* begin *
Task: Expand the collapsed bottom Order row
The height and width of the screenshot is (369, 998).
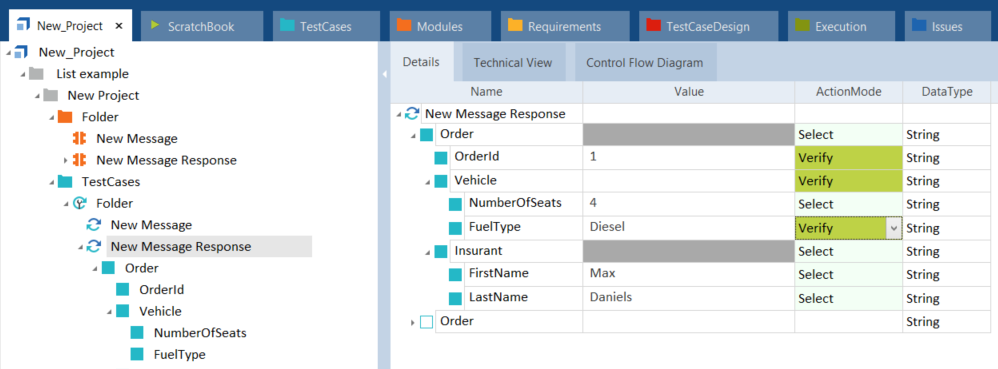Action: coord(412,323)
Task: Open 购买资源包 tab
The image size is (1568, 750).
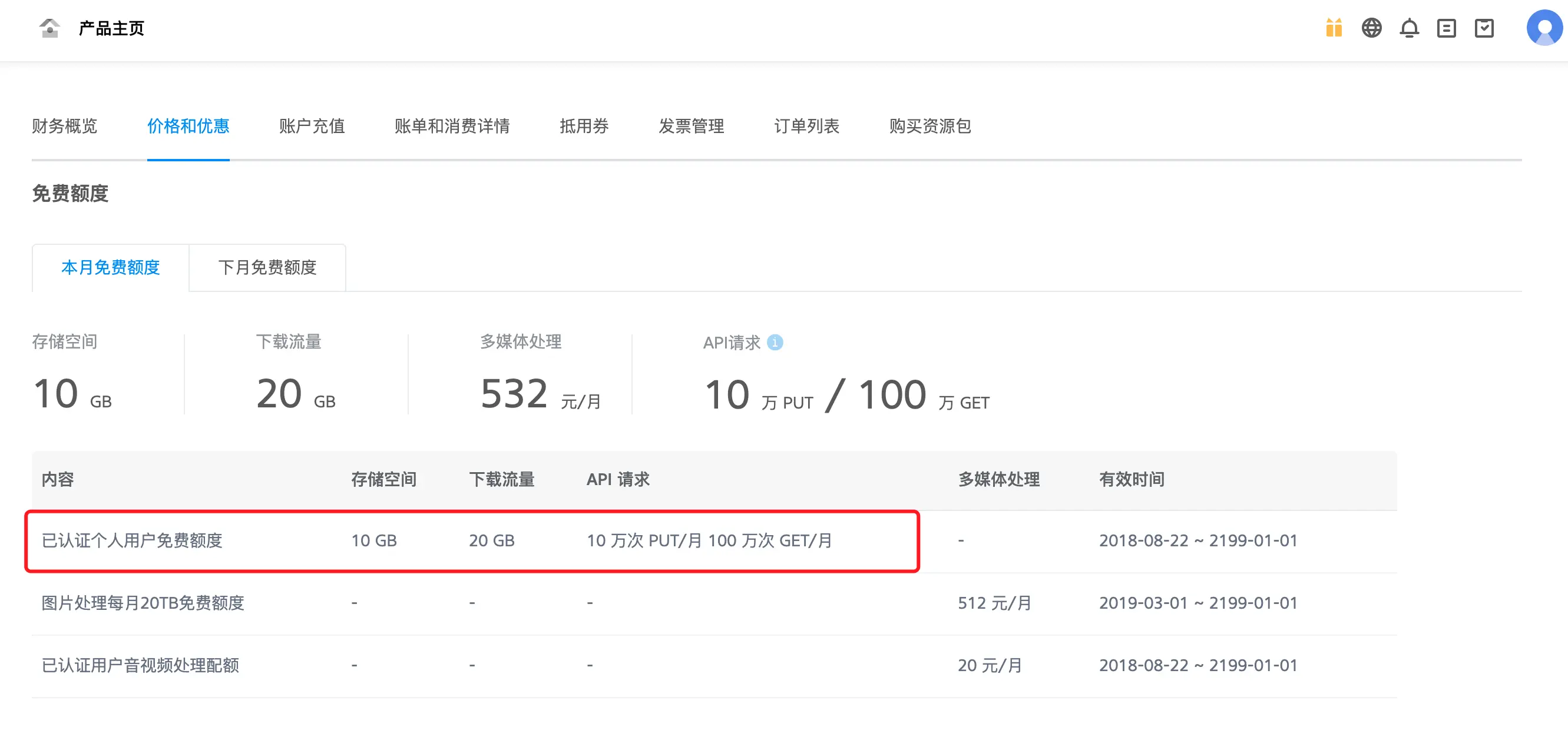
* end *
Rewrite all the records with "Task" changed to "Instruction" everywhere and nothing else altered. Leave out the pictures.

Instruction: Expand the collapsed bottom Order row
The height and width of the screenshot is (369, 998).
Action: coord(412,323)
Instruction: Open 购买资源包 tab
The image size is (1568, 750).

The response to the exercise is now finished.